せっかく脳ドックを受けられたのに、上手に活用できていない方がいます。そこで、脳ドックの上手な受け方について紹介します。
脳ドックは脳の病気、特に脳卒中を予防しようと始まりました。脳卒中とは、脳の血管がつまったり、破れたりして、脳に障害が起こる病気を総称した呼び方です。脳梗塞(のうこうそく)、脳出血、くも膜下出血などが挙げられます。

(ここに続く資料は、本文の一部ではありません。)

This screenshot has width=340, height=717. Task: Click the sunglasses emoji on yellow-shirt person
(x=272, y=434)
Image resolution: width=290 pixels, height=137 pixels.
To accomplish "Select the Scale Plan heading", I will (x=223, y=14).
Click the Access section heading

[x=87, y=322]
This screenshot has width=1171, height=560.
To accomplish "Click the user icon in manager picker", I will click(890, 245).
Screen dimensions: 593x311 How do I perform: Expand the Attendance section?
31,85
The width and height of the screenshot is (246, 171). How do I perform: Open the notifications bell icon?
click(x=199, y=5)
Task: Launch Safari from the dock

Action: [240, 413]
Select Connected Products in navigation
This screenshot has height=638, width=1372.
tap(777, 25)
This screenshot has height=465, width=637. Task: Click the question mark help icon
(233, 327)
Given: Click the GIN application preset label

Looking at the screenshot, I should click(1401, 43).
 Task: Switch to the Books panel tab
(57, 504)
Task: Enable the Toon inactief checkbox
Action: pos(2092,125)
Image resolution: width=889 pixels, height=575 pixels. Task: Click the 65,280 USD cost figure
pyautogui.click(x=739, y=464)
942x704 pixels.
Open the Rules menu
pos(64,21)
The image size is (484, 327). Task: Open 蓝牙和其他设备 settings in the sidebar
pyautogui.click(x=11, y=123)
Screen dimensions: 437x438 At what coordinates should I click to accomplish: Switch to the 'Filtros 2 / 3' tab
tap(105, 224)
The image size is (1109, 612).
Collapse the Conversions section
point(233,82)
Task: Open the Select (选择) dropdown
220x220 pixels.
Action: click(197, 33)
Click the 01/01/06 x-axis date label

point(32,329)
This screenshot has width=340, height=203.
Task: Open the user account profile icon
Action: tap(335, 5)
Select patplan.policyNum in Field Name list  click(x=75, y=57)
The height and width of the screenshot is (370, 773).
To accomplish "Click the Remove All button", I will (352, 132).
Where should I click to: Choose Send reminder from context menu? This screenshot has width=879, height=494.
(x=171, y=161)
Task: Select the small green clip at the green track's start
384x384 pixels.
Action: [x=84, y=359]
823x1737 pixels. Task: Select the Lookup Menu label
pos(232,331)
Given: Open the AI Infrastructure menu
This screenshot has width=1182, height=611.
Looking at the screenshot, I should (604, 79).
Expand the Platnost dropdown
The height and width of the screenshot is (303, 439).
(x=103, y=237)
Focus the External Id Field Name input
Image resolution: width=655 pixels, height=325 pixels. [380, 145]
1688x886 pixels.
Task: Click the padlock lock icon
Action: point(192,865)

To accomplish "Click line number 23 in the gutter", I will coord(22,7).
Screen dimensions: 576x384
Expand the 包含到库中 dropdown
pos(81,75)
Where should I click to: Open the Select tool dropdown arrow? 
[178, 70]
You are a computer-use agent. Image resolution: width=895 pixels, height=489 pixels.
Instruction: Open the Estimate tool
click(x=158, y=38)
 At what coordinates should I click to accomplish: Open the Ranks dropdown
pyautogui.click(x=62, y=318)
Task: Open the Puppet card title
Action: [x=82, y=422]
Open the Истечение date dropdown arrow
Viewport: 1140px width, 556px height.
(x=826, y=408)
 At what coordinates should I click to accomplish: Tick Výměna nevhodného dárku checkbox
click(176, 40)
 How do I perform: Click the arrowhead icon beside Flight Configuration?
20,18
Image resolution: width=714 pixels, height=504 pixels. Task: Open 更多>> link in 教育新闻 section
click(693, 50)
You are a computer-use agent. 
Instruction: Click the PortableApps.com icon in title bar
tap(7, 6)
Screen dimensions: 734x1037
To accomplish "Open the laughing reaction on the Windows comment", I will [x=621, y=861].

一九八〇年ごろ、脳卒中はわが国の死因の第一位でしたが、近年ではがん、心臓病に次いで第三位となりました。といっても、脳卒中になる人が減ったわけではありません。医学の進歩によって死亡率が下がっただけで、脳卒中の患者数は逆に増えています。脳卒中はいったん起こると後遺症が残り、その後の生活が不自由になります。これらの問題を解決するために、脳卒中予備軍の人を見つけ、予防しようと始まったのが脳ドックなのです。
対象となる病気は、これまでに症状の出ていない脳動脈瘤(どうみゃくりゅう)、動脈硬化、脳梗塞、脳出血、脳腫瘍(のうしゅよう)など。脳ドックをぜひお勧めしたいのは(1)中・高齢者(2)高血圧、脂質異常、糖尿病、肥満、喫煙(3)血縁に脳卒中の人がいる方―です。検査の種類は施設や保険外診療などの費用によりさまざまですが、必ず行うのがMRIです。これで脳や脳動脈などを調べますが、最新のMRIを使って正確に判断できる割合は九割程度とされています。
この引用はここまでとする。